Startling Conditions – Overcrowding and Infection

January 1885

Mexborough & Swinton Times, January 30, 1885

Startling Condition of Affairs at Denaby Main
Overcrowding and Infection

Dr. J.M. Wilson, in his annual report to the members of the Doncaster Rural Sanitary Authority, speaking with regard to Denaby Main, says the death-rate there has equalled what is reported from some of the largest manufacturing towns, being 28.3 per 1,000.

The mortality among infants and children under 5 years of age has been equal to about 80% of the whole deaths, half of which amount would be a reasonable proportion, and every effort, he adds, should be made to lessen this serious and preventable loss of life.

Continuing, he remarks :-

” During the year Denaby Main has repeatedly been referred to in my monthly reports, particularly to the uncovered and filthy condition of many of the privies and ash-pits among the older houses, of house drains blocked up and outside drains out of repair ; latterly also I had to refer to the wet and unhealthy state of the footpaths, where children played while recovering from an attack of measles.

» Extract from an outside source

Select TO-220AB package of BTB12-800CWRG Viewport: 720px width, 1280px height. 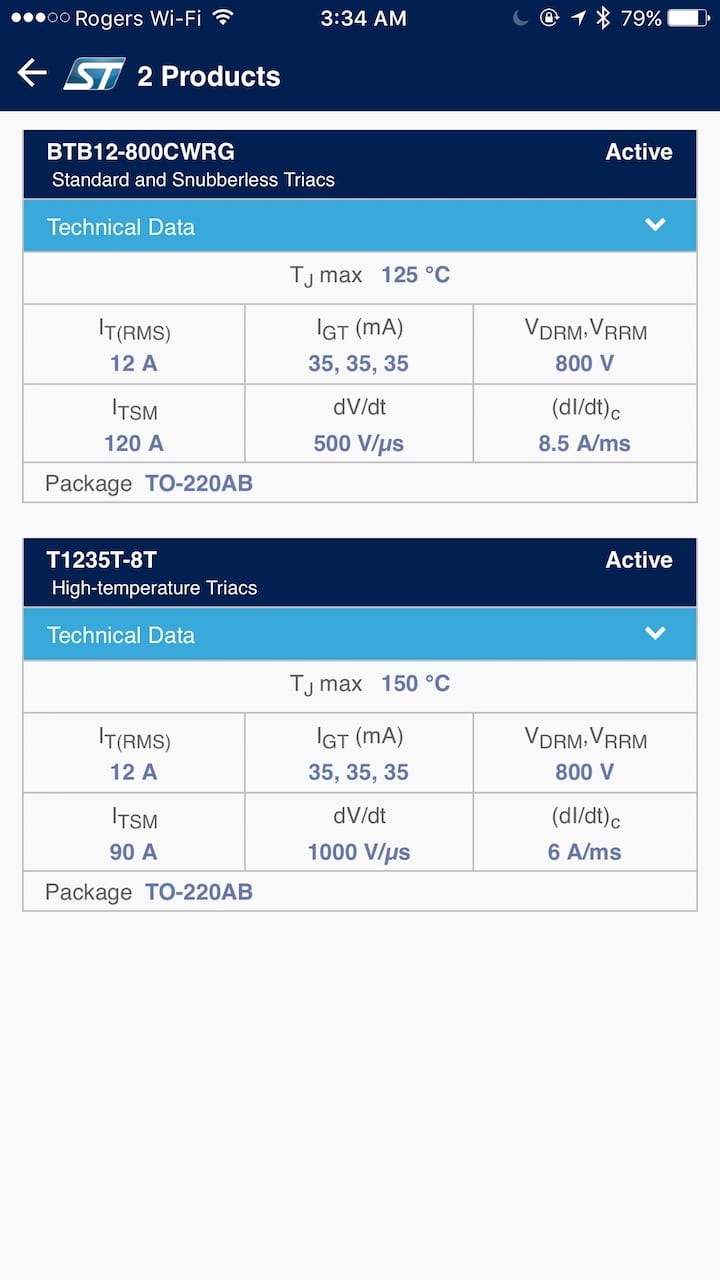pos(199,484)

These are matters to which the colliery owners should give more attention, and I believe the erection of a few well fitted wash-houses would confer an immense boon on the householders, but there is much for which the householders them selves are responsible.

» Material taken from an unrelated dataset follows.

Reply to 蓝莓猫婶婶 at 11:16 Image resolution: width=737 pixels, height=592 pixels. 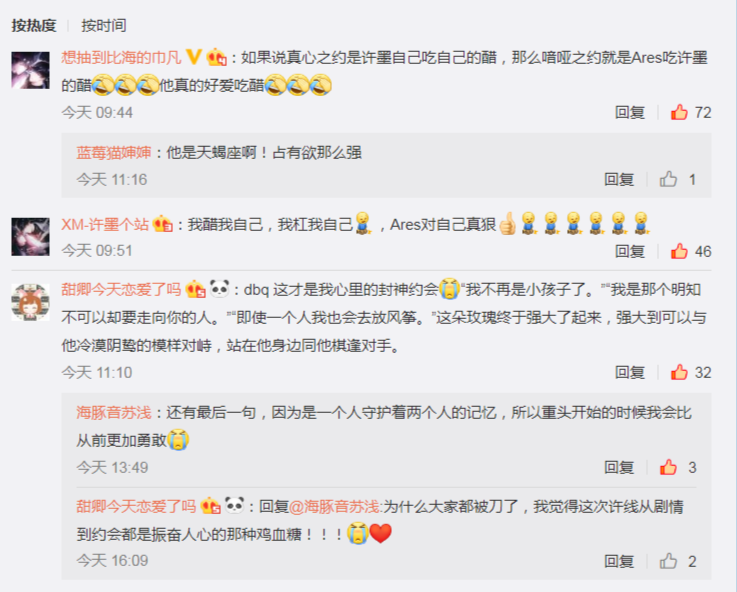point(619,179)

Attention was drawn a few months ago to a serious amount of overcrowding, which was found in many of the colliery cottages. At the last census the average number of persons per house in Denaby Main was 6.8 ; in nineteen consecutive houses visited in July last there were found 8.5 persons per house – two had 11.

Lodgers are taken into houses where there are already large families inhabiting the two or three bedrooms provided, and in many instances there are two families inhabiting the same house. Infection introduced amongst these must of necessity spread rapidly, for isolation is impossible.

Having visited many of these houses, I cannot speak at all favourably of their cleanliness. Water is now supplied more liberally, but neither in the appearance of the children nor of the houses themselves is there any corresponding sign of improvement.

Another feature I often notice is, that children ill are most often nursed in the common kitchen or sitting room, crowded with other persons. The mother has but little time or convenience for nursing, and the family was is perhaps going on in the next room.

Altogether the children have many extra risks to encounter at Denaby Main, and I feel it a duty to speak of these things plainly, that some consideration may be given by those most concerned.

Another matter deserves notice viz., the insurance of the lives of young children ; the principle is no doubt right to provide against the expense of burial, but it becomes a serious question whether the universal prevalence of insurance does not lessen the care and attention which the children ought to receive whilst alive. Happily there is no neglect to call in medical aid, and every death is certified, but even that help can do but little if it is not accompanied by good nursing at home.”


At the time this report was written smallpox had not broken out.